▶ Given text
..............................

In his book The Collapse of Parenting, Sax cites Dr. Gordon Neufeld, a Canadian psychologist who has been observing children and adolescents for the last forty years. Here’s how Neufeld sums up the outsized role peers have assumed: “For the first time in history young people are turning for instruction, modeling, and guidance not to mothers, fathers, teachers, and other responsible adults but to people whom nature never intended to place in a parenting role — their own peers. … Children are being brought up by immature persons who cannot possibly guide them to maturity. They are being brought up by each other.”21 Sax adds that most kids care more about the esteem of their peers than their parents.

Of course, a huge factor in all of this is technology. The more time a child spends connecting with friends, Sax contends, the more likely he or she will turn to them for guidance about what matters and what doesn’t. The contemporary culture of Instagram, Snapchat, and YouTube, or whatever social media sites are most trendy for kids at any given moment, promotes what Sax calls the “premature transfer of allegiance to same-age peers.”22

The bottom line is that Sax believes that the defiance and disrespect so evident among young people stems from a lack of attachment between parents and kids, which is related to parents abdicating their roles as authority figures. Neufeld puts it this way: “[T]he waning of adult authority is directly related to the weakening of attachments with adults and their displacement by peer attachments.”23

Sax wrote his book because he believes that the combination of timid parents, along with the hyper-connectedness social media provides, is allowing teenagers to develop their primary attachments to their peers, not their families. Not only do they turn to their peers for guidance about what matters, they seek out approval and love from them. The problem with this, Sax writes, is that parents love their children unconditionally. Peers do not. It’s a recipe for disaster.

It seems that a perfect storm of weak, confused parents, and technology with the potential to destroy childhood innocence and redouble peer influence, has come together to create a culture that wreaks havoc on childhood.

Solutions, Tips, & Tools

Start Young

Dr. Anderson advises parents that when their child is between twelve and fifteen months old, it’s time for a transition, and that it’s no longer their job to keep their child happy all the time. Up to then, she says, parents try to keep their child smiling and avoid disappointment and frustration at any cost, because, as she puts it, “that’s what you do for a baby.” But by the age of one, and definitely by two, parents need to change that. Usually at such young ages, “no’s” are necessary for safety issues — you can’t have your child touching hot stoves or climbing on tables. By fifteen months the “no’s” are often necessary for behaviors such as biting, kicking, and hitting. Parents must be prepared to say “no,” and to expect their child to be disappointed, frustrated, and unhappy. When that happens, says Anderson, the child has to start problem solving and thinking creatively. Far from stifling creativity or inhibiting their child, parents are actually enhancing and encouraging their child’s development when they say “no.” They’re also teaching diligence, self-reliance, and patience to their children.24

If You Didn’t Start Young, Start Now

Dr. Den Trumbull is a founding member of the American College of Pediatricians and has been in practice for over thirty years. I asked him about parents who realize they need to change direction, take charge, and become more authoritative. “I want to make it really clear that it’s never too late to start,” he told me in an interview for National Catholic Register. Trumbull suggests that parents begin by choosing two or three behaviors that need work. “Then sit down with your four or six or eight-year-old and apologize. ‘We’re sorry for how we have mismanaged a, b and c. Because of our love for you we’re now going to change our approach, and you’re probably not going to be happy with it. But we’re doing this for your own good because we realize we’ve been too easy, too lenient. We’ve allowed you to do things we shouldn’t have. We love you very much, but we need to change our approach.’”25 Chances are the misbehavior will increase for the first week, Dr. Trumbull says. But generally speaking, after the first week parents will begin to see results.

..............................

▶ Entries provided

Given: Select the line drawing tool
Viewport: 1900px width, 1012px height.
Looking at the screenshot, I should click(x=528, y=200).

..............................

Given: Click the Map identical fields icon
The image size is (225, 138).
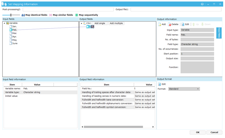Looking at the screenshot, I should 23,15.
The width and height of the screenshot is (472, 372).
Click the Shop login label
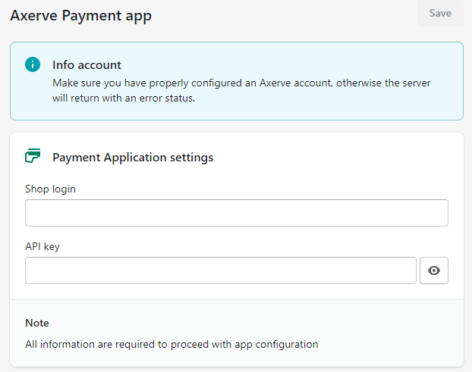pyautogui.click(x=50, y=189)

..............................

▶ Task to carry out
In the text on parenting, at what age does Dr. Anderson say it is time for parents to stop keeping their child happy all the time?

▶ Task solution
Between twelve and fifteen months old.